= Beginning of Section =
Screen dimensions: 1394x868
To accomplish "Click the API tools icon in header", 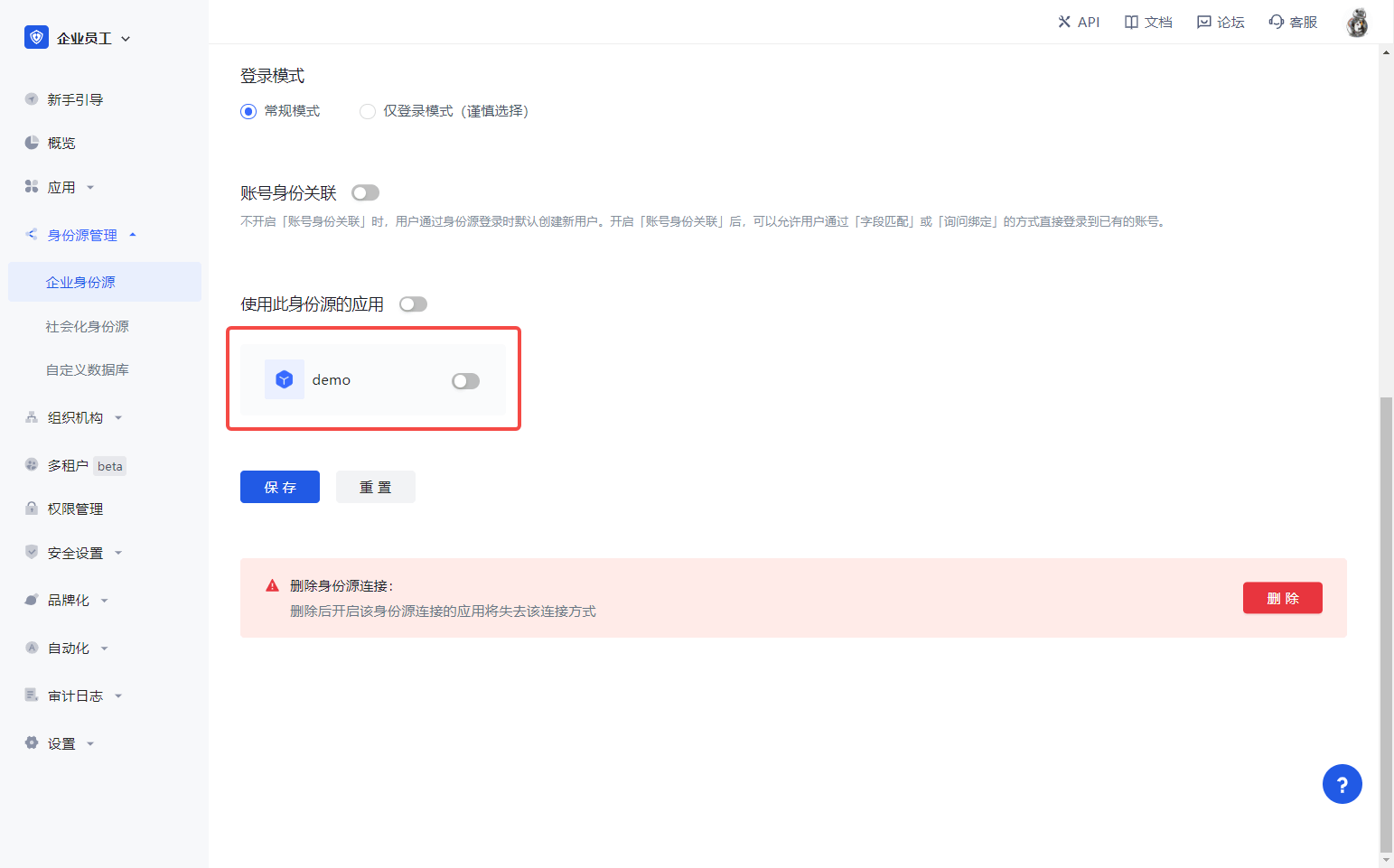I will [1064, 22].
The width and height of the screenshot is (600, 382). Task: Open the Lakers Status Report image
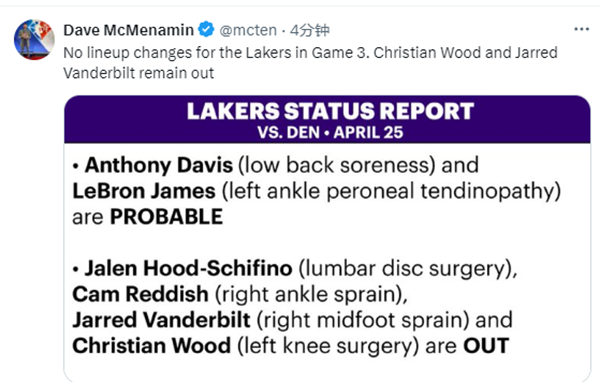coord(327,238)
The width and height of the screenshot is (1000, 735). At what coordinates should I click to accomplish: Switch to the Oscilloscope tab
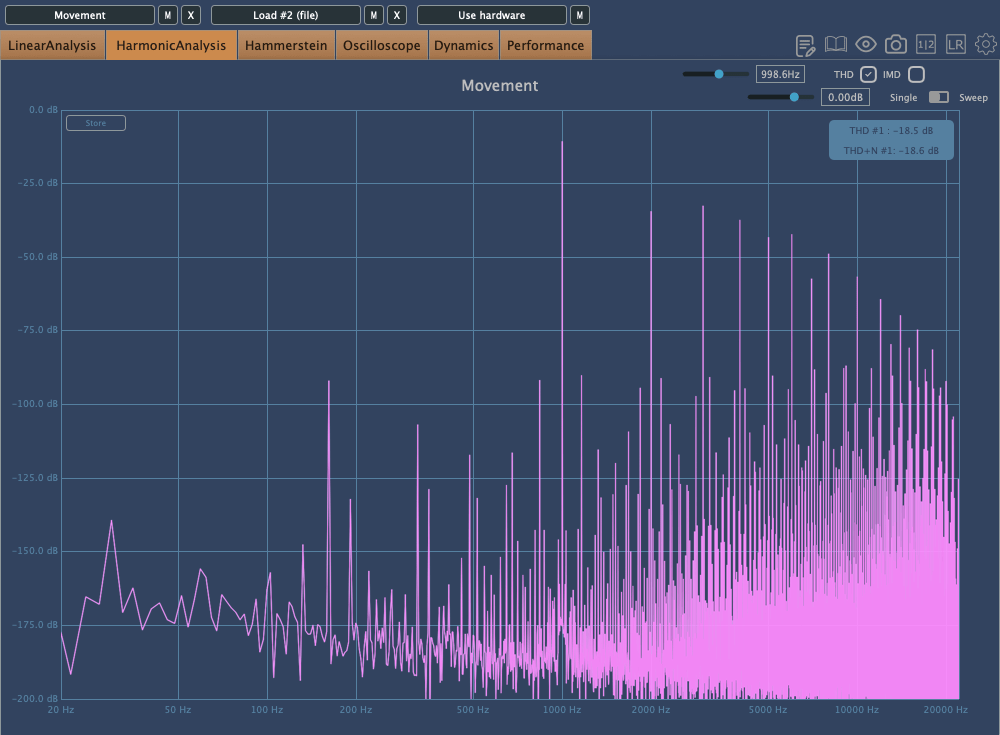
= End of Section =
- [What is needed]:
Copy exactly, and only, the lines running from the one containing "The width and height of the screenshot is (600, 382)." through the final line of the data, and omit the pictures.

- [Your response]:
The width and height of the screenshot is (600, 382). Task: Open the Lakers Status Report image
coord(327,238)
The width and height of the screenshot is (1000, 735). At what coordinates should I click to accomplish: Switch to the Oscilloscope tab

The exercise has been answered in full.